La recherche du lauréat s’est également largement développée dans le domaine des forêts brûlées, autour des relations entre les populations aviaires et les réseaux trophiques bois incendié/insectes foreurs de bois/oiseaux. S’inspirant de ces travaux, le gouvernement du Québec a adopté, en 2011, de nouvelles orientations d’aménagement écosystémique de la récupération des bois dans les forêts brûlées, visant le maintien de la biodiversité dans ces écosystèmes uniques et méconnus. Toutes ces découvertes pionnières du côté du bois mort et du bois brûlé jouissent aujourd’hui d’un rayonnement international.

Le rôle central de Pierre Drapeau dans la protection du caribou des bois, dossier symbolisant avec force la crise de biodiversité en forêt boréale canadienne, mérite également d’être souligné. Membre d’une équipe de rétablissement de cette espèce depuis 12 ans, il a été sollicité par le gouvernement du Québec, Hydro-Québec et le Grand Conseil des Cris à plusieurs reprises à titre d’expert.

Au-delà de sa recherche, Pierre Drapeau a également contribué de façon concrète et substantielle au développement institutionnel de la recherche en sciences forestières. Pendant ses 12 années à la direction du CEF, il a réussi à établir ce centre comme le plus important regroupement de chercheurs et de chercheuses en sciences forestières en Amérique du Nord.
■ ■ ■
### PETIT EXERCICE
Réécrivez le passage sur Pierre Drapeau en commençant par "Le rôle central" et en poursuivant jusqu'à "Amérique du Nord.", avec "caribou forestier" à la place de "caribou des bois". Les enregistrements qui suivent forment un matériau distinct du passage.
■ ■ ■
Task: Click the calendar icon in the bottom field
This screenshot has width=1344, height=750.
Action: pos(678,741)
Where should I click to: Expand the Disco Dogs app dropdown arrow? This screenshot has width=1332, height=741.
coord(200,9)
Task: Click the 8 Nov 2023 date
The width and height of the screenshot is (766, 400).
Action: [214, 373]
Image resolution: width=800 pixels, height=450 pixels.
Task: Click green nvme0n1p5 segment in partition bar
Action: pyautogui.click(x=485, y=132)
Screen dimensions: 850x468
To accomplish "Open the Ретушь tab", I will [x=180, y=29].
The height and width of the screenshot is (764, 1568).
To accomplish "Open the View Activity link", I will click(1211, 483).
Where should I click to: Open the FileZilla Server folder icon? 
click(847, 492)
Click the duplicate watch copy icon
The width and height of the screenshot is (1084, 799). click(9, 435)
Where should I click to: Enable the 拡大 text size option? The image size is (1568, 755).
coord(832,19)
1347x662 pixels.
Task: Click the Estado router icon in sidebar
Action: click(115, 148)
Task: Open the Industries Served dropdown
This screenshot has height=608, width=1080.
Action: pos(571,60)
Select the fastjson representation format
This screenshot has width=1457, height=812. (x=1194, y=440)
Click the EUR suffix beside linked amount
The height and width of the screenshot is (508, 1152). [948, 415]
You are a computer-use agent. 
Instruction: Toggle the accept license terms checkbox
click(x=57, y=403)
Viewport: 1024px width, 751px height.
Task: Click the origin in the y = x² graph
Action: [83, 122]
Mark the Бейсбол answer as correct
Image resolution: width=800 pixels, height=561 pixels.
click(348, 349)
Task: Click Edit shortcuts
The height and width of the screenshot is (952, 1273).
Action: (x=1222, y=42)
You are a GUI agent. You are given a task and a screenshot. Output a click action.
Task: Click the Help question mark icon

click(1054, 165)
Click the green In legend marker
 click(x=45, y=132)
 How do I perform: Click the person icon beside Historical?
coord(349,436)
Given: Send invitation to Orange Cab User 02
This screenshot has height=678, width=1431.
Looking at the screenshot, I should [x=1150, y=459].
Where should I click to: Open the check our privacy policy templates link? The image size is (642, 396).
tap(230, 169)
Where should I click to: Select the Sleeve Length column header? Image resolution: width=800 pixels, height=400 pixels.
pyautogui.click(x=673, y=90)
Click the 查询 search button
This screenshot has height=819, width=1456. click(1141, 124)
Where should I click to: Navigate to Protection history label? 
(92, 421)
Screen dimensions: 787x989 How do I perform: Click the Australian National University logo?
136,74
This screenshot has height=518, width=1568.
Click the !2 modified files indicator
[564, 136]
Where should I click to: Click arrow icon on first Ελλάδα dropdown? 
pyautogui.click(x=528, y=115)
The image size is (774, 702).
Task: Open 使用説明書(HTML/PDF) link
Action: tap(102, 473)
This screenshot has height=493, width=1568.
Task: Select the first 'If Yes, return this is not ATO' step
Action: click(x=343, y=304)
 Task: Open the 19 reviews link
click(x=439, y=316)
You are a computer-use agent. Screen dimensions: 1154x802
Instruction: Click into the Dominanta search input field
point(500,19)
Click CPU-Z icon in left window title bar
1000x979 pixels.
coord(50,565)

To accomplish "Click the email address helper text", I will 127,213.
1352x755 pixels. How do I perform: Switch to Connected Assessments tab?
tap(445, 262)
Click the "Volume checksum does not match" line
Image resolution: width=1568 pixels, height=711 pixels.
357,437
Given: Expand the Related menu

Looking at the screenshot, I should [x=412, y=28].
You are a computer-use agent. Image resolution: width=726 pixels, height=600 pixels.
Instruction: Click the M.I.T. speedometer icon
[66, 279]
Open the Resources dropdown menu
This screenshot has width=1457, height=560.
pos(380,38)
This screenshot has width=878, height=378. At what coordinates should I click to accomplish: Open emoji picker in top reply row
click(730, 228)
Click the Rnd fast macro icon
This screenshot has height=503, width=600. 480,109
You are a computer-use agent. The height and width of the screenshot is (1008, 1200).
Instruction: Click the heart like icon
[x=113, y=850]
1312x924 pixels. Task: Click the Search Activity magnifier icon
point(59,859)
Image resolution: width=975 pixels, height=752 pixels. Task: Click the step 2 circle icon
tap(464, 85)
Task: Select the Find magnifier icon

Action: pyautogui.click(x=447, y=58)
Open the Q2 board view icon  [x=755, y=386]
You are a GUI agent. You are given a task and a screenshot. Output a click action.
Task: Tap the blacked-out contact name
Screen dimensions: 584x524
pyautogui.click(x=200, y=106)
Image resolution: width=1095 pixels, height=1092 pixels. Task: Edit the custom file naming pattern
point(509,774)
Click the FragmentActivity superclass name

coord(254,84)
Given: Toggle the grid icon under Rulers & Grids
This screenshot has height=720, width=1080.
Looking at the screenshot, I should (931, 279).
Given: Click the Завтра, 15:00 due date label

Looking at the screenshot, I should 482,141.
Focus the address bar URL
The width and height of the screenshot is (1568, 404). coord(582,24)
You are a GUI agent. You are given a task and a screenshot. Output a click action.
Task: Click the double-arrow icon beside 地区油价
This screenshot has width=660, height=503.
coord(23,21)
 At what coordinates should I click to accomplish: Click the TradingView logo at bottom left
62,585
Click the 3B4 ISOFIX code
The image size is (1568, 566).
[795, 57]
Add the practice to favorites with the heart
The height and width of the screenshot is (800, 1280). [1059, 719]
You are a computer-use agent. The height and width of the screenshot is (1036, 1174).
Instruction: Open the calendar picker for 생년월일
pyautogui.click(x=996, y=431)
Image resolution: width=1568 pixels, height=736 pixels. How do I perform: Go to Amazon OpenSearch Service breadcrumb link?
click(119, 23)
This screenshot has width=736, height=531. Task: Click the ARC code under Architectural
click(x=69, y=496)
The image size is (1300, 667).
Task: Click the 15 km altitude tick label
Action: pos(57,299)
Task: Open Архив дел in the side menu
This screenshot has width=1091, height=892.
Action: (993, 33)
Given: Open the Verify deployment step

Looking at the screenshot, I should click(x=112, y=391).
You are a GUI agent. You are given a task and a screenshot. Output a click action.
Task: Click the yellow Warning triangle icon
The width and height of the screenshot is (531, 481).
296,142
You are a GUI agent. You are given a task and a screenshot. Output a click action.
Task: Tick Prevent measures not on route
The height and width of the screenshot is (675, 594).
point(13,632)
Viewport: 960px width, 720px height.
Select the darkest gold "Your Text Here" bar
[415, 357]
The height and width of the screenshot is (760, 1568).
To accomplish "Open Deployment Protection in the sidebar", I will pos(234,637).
■ ■ ■
### RÉSULTAT DE L'EXERCICE
Le rôle central de Pierre Drapeau dans la protection du caribou forestier, dossier symbolisant avec force la crise de biodiversité en forêt boréale canadienne, mérite également d’être souligné. Membre d’une équipe de rétablissement de cette espèce depuis 12 ans, il a été sollicité par le gouvernement du Québec, Hydro-Québec et le Grand Conseil des Cris à plusieurs reprises à titre d’expert.

Au-delà de sa recherche, Pierre Drapeau a également contribué de façon concrète et substantielle au développement institutionnel de la recherche en sciences forestières. Pendant ses 12 années à la direction du CEF, il a réussi à établir ce centre comme le plus important regroupement de chercheurs et de chercheuses en sciences forestières en Amérique du Nord.